Pour le docteur Yaya Niang, spécialiste en droit public, à travers ce projet de révision constitutionnelle qui sera adopté le 4 mai prochain, le président de la République Macky Sall chercherait aussi à « créer » son remplaçant en perspective de l’élection présidentielle de 2024. A l’en croire, en rendant compatibles les fonctions de ministre et de député, le chef de l’Etat peut démissionner à 6 mois de la prochaine présidentielle et « imposer » un remplaçant.
En réalité, la réforme constitutionnelle annoncée par le chef de l’Etat Macky Sall ne porte pas seulement sur la suppression du poste du Premier ministre, cette réforme en cache une autre : celle de rendre maintenant compatible la fonction de membre du gouvernement et celle de député. C’est du moins l’avis du constitutionnaliste Yaya Niang.

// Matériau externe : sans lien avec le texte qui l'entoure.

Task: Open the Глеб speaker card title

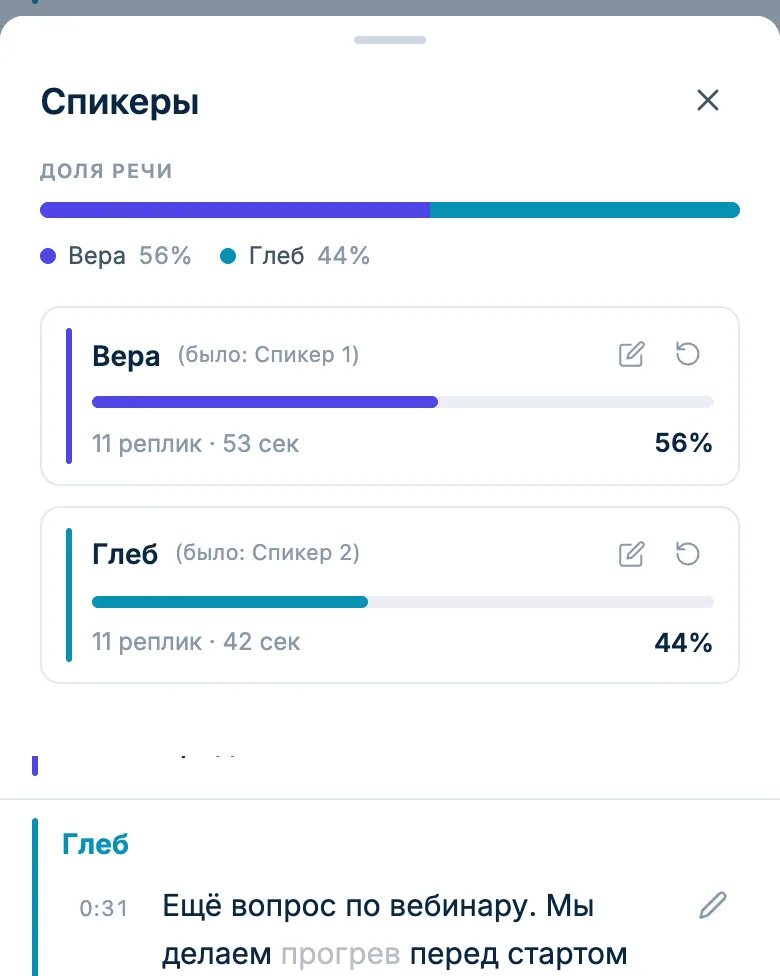Action: click(x=125, y=554)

«Jusque-là, ces deux fonctions étaient incompatibles. C’est prévu par la constitution et le code électoral. Mais, il est prévu dans l’exposé des motifs de la révision constitutionnelle que ‘’la volonté de reconsidérer le statut de député se traduit par la possibilité désormais offerte à celui-ci, nommé membre du gouvernement de reprendre son siège à la cessation de ses fonctions ministérielles’’ », confie-t-il à SeneWeb.
« Le schéma est constitutionnellement possible au vu des nouvelles dispositions des articles 56 et 57 de la constitution », pense Yaya Niang qui trouve « impertinent » qu’on puisse être élu député, nommé ministre et pouvoir continuer à garder son statut de député.
Parlant en effet de « réforme cachée », le juriste ajoute: « Les gens n’en parlent pas. Mais, contrairement aux Législatives de 2017 où les ministres comme Mouhamed Boun Abdallah Dionne, Amadou Ba, entre autres, étaient tenus de démissionner, si le projet de loi est adopté, un membre du gouvernement, qui était déjà élu député, peut à tout moment retourner à l’Assemblée nationale et qu’on mobilise les moyens juridiques et politiques pour faire de lui le président de l’Assemblée afin qu’il devienne le dauphin du Chef de l’Etat ».
Démission à 6 mois de la présidentielle
En clair, d’après lui, lors des élections législatives de 2022, les membres du gouvernement, candidats pour ces échéances au cas où Benno Bokk Yaakaar obtient la majorité, ces ministres élus députés ne seront pas obligés de démissionner de leur fonction de députés même s’ils ne siégeront pas à l’hémicycle. S’ils veulent, ils peuvent à tout moment retourner à l’Assemblée nationale.
« Dans ce cas-là, ils peuvent, avec la majorité parlementaire, ramener le mandat du président de l’Assemblée nationale de 5 à 1 an pour élire le dauphin constitutionnel du président de la République. Dès que celui-ci démissionne à 6 mois de l’élection présidentielle de 2024, c’est le président de l’Assemblée nationale qui deviendra d’office le président de la République le temps qu’on organise les élections », raisonne le constitutionnaliste.
A l’en croire, « le nouveau président intérimaire peut, en l’espace de 6 mois, s’asseoir, activer son réseau, hériter de tous les pouvoirs du président de la République pour préparer tranquillement l’élection. Il aura plus de chance de la gagner », analyse-t-il.